Retype each entry below exactly as it stands.

*Source records*:
____

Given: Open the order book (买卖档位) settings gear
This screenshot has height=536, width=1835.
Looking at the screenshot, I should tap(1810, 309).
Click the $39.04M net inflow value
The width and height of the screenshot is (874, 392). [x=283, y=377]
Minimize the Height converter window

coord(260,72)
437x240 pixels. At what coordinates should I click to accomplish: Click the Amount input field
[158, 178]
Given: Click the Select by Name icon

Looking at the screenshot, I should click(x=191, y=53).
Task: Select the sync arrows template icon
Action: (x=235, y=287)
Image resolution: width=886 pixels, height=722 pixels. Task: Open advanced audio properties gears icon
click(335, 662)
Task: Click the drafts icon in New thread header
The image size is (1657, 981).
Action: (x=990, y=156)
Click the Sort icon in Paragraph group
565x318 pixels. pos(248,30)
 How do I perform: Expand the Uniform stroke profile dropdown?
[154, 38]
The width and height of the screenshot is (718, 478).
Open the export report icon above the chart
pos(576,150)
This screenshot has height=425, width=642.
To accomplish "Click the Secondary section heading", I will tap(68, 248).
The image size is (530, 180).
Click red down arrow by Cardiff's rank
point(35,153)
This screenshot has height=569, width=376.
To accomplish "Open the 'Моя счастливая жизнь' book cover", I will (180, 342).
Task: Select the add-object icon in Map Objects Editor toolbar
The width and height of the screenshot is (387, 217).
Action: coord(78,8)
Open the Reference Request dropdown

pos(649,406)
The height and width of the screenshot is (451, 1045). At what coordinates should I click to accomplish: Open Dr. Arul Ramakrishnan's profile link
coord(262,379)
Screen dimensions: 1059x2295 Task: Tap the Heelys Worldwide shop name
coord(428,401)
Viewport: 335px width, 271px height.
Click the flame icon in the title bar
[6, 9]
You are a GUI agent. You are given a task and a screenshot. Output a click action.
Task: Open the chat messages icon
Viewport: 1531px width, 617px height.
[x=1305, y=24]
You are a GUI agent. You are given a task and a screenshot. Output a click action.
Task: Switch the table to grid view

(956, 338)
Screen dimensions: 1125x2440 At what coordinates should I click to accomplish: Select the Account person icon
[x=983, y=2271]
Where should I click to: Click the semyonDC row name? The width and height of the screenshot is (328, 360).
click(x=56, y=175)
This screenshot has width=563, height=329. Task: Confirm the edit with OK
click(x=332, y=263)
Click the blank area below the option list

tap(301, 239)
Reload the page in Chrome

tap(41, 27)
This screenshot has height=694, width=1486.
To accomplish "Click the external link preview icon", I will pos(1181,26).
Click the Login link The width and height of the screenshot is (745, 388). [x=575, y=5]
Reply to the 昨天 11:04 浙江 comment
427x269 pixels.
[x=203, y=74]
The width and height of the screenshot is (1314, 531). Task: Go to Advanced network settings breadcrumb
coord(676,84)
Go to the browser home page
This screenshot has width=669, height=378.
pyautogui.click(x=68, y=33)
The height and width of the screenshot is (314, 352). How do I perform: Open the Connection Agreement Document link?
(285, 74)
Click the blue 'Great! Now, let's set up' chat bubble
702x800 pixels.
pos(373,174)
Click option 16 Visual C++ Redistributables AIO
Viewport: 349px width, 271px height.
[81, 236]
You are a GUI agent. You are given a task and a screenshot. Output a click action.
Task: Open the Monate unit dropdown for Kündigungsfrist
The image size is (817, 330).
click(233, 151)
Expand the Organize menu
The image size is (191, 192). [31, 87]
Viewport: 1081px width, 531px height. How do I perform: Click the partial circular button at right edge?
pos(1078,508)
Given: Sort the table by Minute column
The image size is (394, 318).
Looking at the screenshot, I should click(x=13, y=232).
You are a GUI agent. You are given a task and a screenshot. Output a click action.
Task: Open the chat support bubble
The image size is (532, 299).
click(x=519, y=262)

____

*Solution*:
Given: Open the order book (买卖档位) settings gear
This screenshot has height=536, width=1835.
Looking at the screenshot, I should tap(1810, 309).
Click the $39.04M net inflow value
The width and height of the screenshot is (874, 392). [x=283, y=377]
Minimize the Height converter window

coord(260,72)
437x240 pixels. At what coordinates should I click to accomplish: Click the Amount input field
[158, 178]
Given: Click the Select by Name icon

Looking at the screenshot, I should click(x=191, y=53).
Task: Select the sync arrows template icon
Action: (x=235, y=287)
Image resolution: width=886 pixels, height=722 pixels. Task: Open advanced audio properties gears icon
click(335, 662)
Task: Click the drafts icon in New thread header
The image size is (1657, 981).
Action: (x=990, y=156)
Click the Sort icon in Paragraph group
565x318 pixels. pos(248,30)
 How do I perform: Expand the Uniform stroke profile dropdown?
[154, 38]
The width and height of the screenshot is (718, 478).
Open the export report icon above the chart
pos(576,150)
This screenshot has height=425, width=642.
To accomplish "Click the Secondary section heading", I will tap(68, 248).
The image size is (530, 180).
Click red down arrow by Cardiff's rank
point(35,153)
This screenshot has height=569, width=376.
To accomplish "Open the 'Моя счастливая жизнь' book cover", I will (180, 342).
Task: Select the add-object icon in Map Objects Editor toolbar
The width and height of the screenshot is (387, 217).
Action: coord(78,8)
Open the Reference Request dropdown

pos(649,406)
The height and width of the screenshot is (451, 1045). At what coordinates should I click to accomplish: Open Dr. Arul Ramakrishnan's profile link
coord(262,379)
Screen dimensions: 1059x2295 Task: Tap the Heelys Worldwide shop name
coord(428,401)
Viewport: 335px width, 271px height.
Click the flame icon in the title bar
[6, 9]
You are a GUI agent. You are given a task and a screenshot. Output a click action.
Task: Open the chat messages icon
Viewport: 1531px width, 617px height.
[x=1305, y=24]
You are a GUI agent. You are given a task and a screenshot. Output a click action.
Task: Switch the table to grid view

(956, 338)
Screen dimensions: 1125x2440 At what coordinates should I click to accomplish: Select the Account person icon
[x=983, y=2271]
Where should I click to: Click the semyonDC row name? The width and height of the screenshot is (328, 360).
click(x=56, y=175)
This screenshot has width=563, height=329. Task: Confirm the edit with OK
click(x=332, y=263)
Click the blank area below the option list

tap(301, 239)
Reload the page in Chrome

tap(41, 27)
This screenshot has height=694, width=1486.
To accomplish "Click the external link preview icon", I will pos(1181,26).
Click the Login link The width and height of the screenshot is (745, 388). [x=575, y=5]
Reply to the 昨天 11:04 浙江 comment
427x269 pixels.
[x=203, y=74]
The width and height of the screenshot is (1314, 531). Task: Go to Advanced network settings breadcrumb
coord(676,84)
Go to the browser home page
This screenshot has width=669, height=378.
pyautogui.click(x=68, y=33)
The height and width of the screenshot is (314, 352). How do I perform: Open the Connection Agreement Document link?
(285, 74)
Click the blue 'Great! Now, let's set up' chat bubble
702x800 pixels.
pos(373,174)
Click option 16 Visual C++ Redistributables AIO
Viewport: 349px width, 271px height.
[81, 236]
You are a GUI agent. You are given a task and a screenshot. Output a click action.
Task: Open the Monate unit dropdown for Kündigungsfrist
The image size is (817, 330).
click(233, 151)
Expand the Organize menu
The image size is (191, 192). [31, 87]
Viewport: 1081px width, 531px height. How do I perform: Click the partial circular button at right edge?
pos(1078,508)
Given: Sort the table by Minute column
The image size is (394, 318).
Looking at the screenshot, I should click(x=13, y=232).
You are a GUI agent. You are given a task and a screenshot. Output a click action.
Task: Open the chat support bubble
The image size is (532, 299).
click(x=519, y=262)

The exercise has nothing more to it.